It's just a black plastic box that looks like a cross between an office desk phone and a credit card machine.

But antigen testing machines like those in Nebraska Medicine's clinical laboratory in Omaha are being credited with helping the Huskers and the rest of the Big Ten get back to playing football this fall.

A newer version of the device set up inside Memorial Stadium could be used to run daily COVID-19 tests on Husker players, coaches and others in the coming weeks. The tests are part of the medical protocols the Big Ten will require during its shortened season.

Antigen tests, commonly used in doctor's offices for influenza, detect proteins known as antigens that have been collected on nasal swabs or in saliva. While they're less sensitive than the gold standard test — PCR, or polymerase chain reaction — they're faster and cheaper and can be conducted by a trained technician.

PCR tests detect and amplify viral genetic material. They must be done by laboratory professionals in high-tech labs. The largest of the PCR machines in the Nebraska Medicine lab measures roughly 10 feet long and more than 4 feet wide.

Antigen tests "offer a lot of flexibility," said Dr. Scott Koepsell, the clinical lab's medical director. "And widespread testing is going to be a key to containing this (virus)."

Indeed, some scientists nationally have called for rapid, more frequent testing to screen workers, students and others. The aim, they say, is to catch people who are contagious, including some who haven't yet developed symptoms — or never will have them. Some proponents even have promoted tests, which aren't yet available, that would be cheap and simple enough to use at home.

One concern driving such calls is the time it takes people to get PCR test results. Health officials have voiced concerns that some who get tested aren't isolating as they wait for the results, continuing with their usual activities instead.

____

Exercises to complete:
A: According to the antigen testing article, in what ways are antigen tests better than the PCR test? List each one given in the sentence that compares the two.
B: Echo the part of the antigen testing article that opens with the words containing "It's just a" and closes with "its shortened season.".
The records after this point are not needed.

____

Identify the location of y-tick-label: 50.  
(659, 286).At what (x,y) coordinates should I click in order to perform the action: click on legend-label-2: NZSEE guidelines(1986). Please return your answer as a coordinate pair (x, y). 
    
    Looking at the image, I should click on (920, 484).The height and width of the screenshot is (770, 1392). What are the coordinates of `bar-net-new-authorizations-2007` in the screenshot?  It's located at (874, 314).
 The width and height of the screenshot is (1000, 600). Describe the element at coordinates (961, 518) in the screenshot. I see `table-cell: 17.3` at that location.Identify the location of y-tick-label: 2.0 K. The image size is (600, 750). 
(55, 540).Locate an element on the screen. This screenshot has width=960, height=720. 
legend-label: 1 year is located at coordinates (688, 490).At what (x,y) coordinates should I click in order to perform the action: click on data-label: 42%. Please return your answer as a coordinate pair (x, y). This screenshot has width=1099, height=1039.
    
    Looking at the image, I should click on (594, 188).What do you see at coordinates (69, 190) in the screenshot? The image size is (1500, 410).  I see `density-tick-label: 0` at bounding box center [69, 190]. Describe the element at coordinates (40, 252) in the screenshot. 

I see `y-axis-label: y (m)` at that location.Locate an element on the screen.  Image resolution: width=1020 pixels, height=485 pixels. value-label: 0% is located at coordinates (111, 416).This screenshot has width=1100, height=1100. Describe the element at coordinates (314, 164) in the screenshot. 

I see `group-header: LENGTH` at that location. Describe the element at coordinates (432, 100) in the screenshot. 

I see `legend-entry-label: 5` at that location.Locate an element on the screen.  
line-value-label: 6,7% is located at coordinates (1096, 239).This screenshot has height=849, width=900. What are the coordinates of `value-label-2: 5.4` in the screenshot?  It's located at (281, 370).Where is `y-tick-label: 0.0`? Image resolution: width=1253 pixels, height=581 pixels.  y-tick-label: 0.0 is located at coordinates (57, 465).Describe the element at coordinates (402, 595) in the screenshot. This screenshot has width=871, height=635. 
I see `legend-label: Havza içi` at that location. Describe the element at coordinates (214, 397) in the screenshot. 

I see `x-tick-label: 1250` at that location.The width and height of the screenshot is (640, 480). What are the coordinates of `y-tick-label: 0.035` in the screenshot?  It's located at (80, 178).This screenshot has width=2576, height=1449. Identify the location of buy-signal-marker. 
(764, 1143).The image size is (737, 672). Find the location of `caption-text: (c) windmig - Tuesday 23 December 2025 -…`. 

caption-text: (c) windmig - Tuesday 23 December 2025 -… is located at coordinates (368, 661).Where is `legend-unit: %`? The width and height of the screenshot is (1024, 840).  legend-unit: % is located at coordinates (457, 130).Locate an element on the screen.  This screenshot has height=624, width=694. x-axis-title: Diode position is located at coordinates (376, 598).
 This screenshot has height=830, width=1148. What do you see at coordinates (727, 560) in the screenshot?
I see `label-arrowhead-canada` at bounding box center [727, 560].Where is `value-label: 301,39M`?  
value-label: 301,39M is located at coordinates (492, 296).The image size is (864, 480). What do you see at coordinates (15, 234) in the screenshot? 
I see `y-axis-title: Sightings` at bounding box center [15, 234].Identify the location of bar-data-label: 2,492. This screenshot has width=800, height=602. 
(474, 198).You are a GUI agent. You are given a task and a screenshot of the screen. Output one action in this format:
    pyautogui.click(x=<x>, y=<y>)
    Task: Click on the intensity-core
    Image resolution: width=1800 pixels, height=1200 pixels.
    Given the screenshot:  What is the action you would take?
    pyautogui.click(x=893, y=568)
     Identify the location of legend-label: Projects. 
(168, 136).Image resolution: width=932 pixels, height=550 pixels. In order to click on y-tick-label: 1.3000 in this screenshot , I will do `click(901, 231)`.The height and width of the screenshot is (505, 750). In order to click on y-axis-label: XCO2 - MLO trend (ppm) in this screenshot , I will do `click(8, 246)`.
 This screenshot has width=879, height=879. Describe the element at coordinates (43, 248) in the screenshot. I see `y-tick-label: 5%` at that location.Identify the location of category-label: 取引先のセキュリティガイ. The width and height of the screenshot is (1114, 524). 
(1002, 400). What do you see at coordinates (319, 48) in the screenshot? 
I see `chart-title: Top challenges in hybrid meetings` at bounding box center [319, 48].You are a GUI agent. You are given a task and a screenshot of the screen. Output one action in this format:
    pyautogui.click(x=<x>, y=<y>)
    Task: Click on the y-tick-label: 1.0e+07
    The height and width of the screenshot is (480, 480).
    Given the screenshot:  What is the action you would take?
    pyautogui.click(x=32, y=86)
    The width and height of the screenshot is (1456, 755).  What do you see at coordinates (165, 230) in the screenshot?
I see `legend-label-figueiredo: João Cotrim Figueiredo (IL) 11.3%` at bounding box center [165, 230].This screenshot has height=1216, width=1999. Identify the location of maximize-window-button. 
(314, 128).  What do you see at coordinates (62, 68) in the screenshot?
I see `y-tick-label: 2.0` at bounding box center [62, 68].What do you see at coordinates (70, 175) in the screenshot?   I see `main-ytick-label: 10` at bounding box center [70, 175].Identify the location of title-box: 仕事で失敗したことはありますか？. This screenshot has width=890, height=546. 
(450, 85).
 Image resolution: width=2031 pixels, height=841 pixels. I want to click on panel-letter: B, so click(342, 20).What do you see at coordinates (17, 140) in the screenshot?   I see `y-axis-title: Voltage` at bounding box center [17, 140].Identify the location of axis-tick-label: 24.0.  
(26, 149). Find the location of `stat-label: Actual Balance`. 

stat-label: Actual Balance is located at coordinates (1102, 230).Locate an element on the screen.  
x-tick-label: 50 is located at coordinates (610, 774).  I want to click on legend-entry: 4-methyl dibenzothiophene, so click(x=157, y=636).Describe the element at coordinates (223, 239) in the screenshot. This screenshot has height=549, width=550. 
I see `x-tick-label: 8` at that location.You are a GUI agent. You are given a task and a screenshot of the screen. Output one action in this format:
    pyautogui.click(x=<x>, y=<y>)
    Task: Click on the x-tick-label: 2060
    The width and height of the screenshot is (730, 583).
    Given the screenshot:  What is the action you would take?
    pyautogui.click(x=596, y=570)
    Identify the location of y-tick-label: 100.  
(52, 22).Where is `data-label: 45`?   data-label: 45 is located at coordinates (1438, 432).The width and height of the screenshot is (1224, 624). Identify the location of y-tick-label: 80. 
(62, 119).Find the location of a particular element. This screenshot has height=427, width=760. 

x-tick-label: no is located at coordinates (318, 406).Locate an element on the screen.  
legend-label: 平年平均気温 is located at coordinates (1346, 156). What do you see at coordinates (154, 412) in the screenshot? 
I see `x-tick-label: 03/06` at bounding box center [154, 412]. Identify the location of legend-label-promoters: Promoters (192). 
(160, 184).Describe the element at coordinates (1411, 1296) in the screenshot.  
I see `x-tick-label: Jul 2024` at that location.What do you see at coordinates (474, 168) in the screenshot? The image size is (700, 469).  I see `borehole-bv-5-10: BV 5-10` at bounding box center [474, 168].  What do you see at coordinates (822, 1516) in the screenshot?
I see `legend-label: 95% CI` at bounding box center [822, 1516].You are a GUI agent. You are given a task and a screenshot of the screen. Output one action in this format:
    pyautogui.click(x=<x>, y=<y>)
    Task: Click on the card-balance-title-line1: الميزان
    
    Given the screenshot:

____

Problem solutions:
A:
- They are faster.
- They are cheaper.
- They can be conducted by a trained technician.

B:
It's just a black plastic box that looks like a cross between an office desk phone and a credit card machine.

But antigen testing machines like those in Nebraska Medicine's clinical laboratory in Omaha are being credited with helping the Huskers and the rest of the Big Ten get back to playing football this fall.

A newer version of the device set up inside Memorial Stadium could be used to run daily COVID-19 tests on Husker players, coaches and others in the coming weeks. The tests are part of the medical protocols the Big Ten will require during its shortened season.